What is asked: In the material, change "screenshot" to "screen capture" everywhere in the stretch from the line containing "Screen dimensions: 796x448" through the end of the material, and give only that stretch with nothing else altered. Omit the pictures.

==== Records shown ====

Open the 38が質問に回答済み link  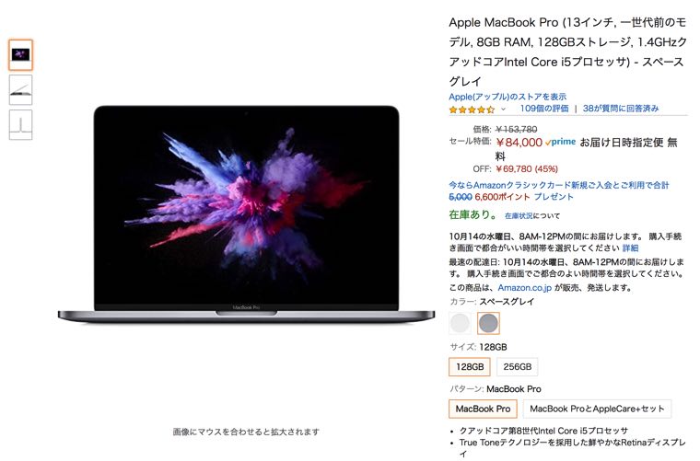point(621,109)
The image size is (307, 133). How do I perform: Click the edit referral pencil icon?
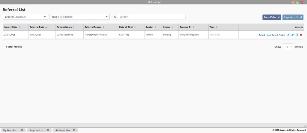288,35
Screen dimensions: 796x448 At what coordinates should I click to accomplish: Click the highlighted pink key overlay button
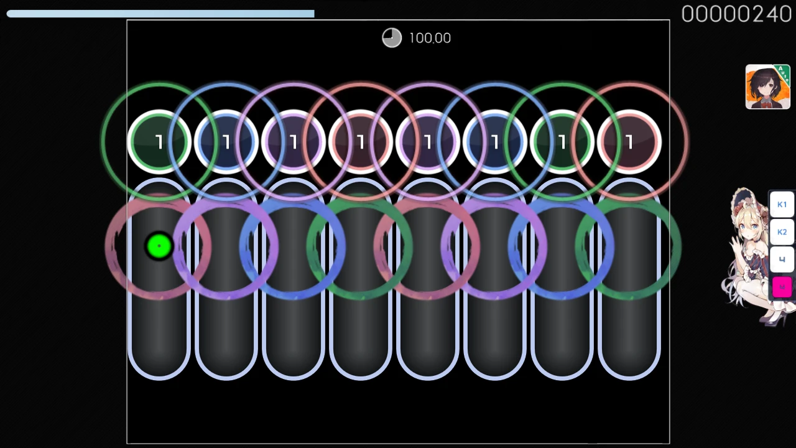(782, 287)
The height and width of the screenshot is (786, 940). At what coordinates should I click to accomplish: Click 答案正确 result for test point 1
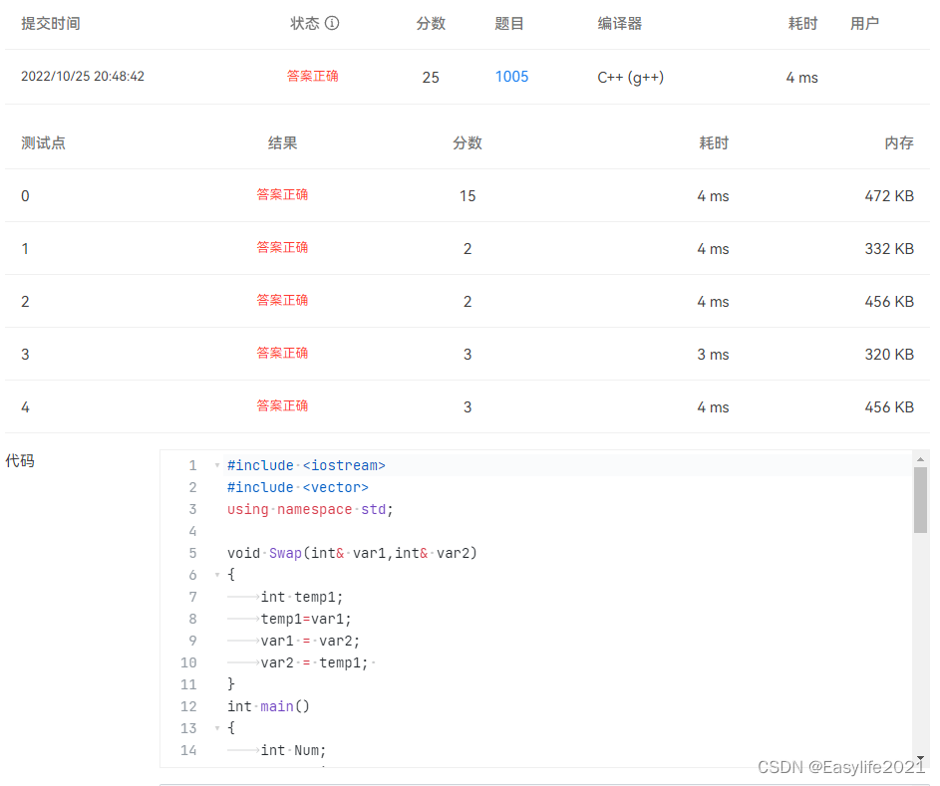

====

Exercise output:
Screen dimensions: 796x448 At what coordinates should I click to accomplish: Click the highlighted pink key overlay button
(782, 287)
The height and width of the screen capture is (786, 940). At what coordinates should I click to accomplish: Click 答案正确 result for test point 1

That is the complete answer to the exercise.